村人達も夕食の準備に取り掛かっているらしく、外には誰も居なかった。
どうしようかとうろうろしていたら、遠くの方で人影を見付ける。
そちらの方へ歩いて向かうと、ちょうどカラムの家の前。
彼はドアの前に居て、中に入る前だ。
「カラ……!」
話し掛けようとした途端、カラムは目の前の壁を強く殴り付けた。
下ろした拳には血が滲んでいて、あまりの光景にバージルは痛そうな顔をする。
すると、人の気配に気付いたんだろう。カラムは素早くこちらを振り返った。
「っ! ……なんだ」
怒りに満ちた表情は驚いた顔に変わり、最終的には落ち着き払った顔付きになっていた。
バージルは用件を思い出し、慌てて口を開く。
「あっ、悪い! 食料貰おうと思って……」
「そうか、食料庫に案内してやる」
カラムは家から離れると、率先して前を歩き出す。近くに寄れば、怒りの気配は感じなくなっていた。
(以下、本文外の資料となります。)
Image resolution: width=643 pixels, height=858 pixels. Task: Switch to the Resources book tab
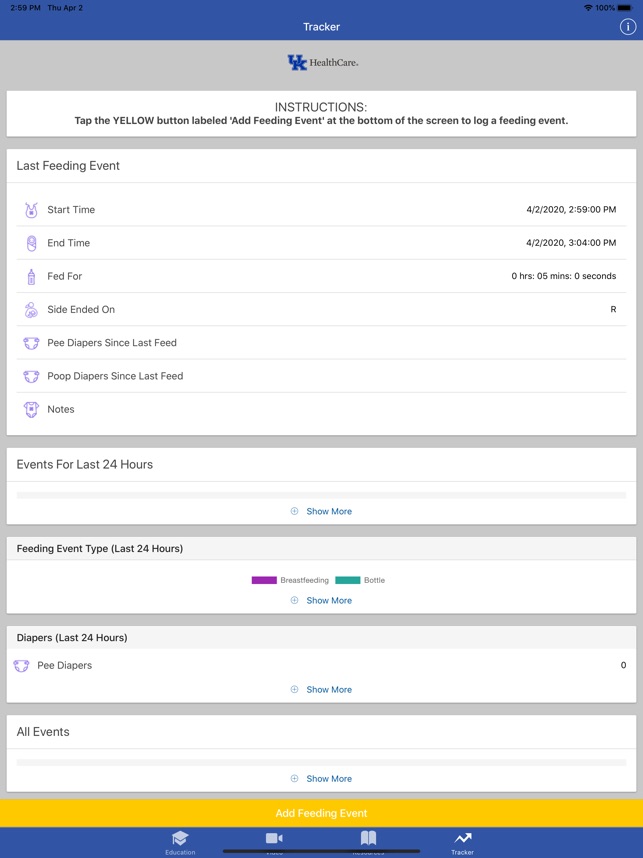pyautogui.click(x=368, y=841)
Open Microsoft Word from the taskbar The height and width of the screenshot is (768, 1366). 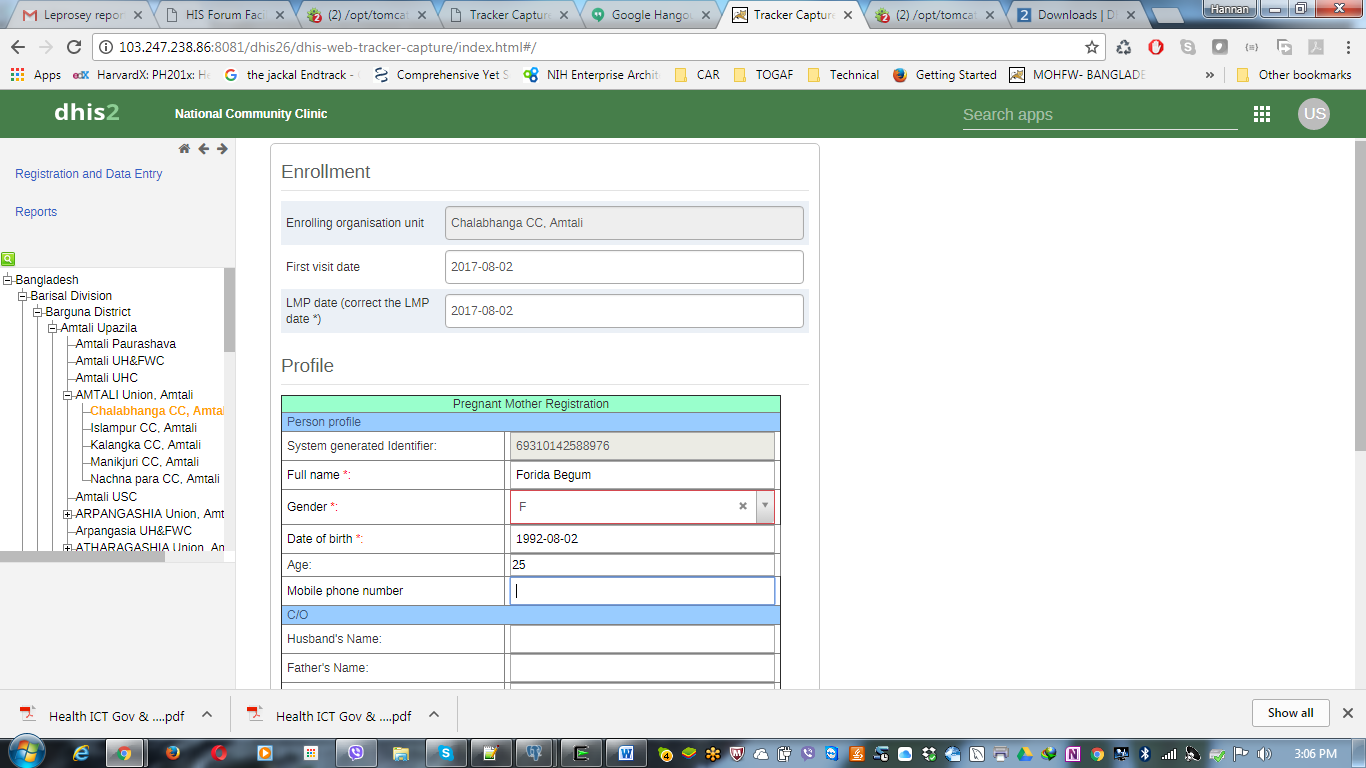click(x=626, y=752)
バージルは隣を歩きながら、彼の怒りの理由について会話を試みた。
「あのさ……やっぱ、ジジイが村に入るのは嫌だったか?」
こちらを見下ろすカラムは何も応えず、ただ歩きながらバージルを見詰めていた。
図星なんじゃないかと感じて、バージルは自分なりの言葉で想いを伝える。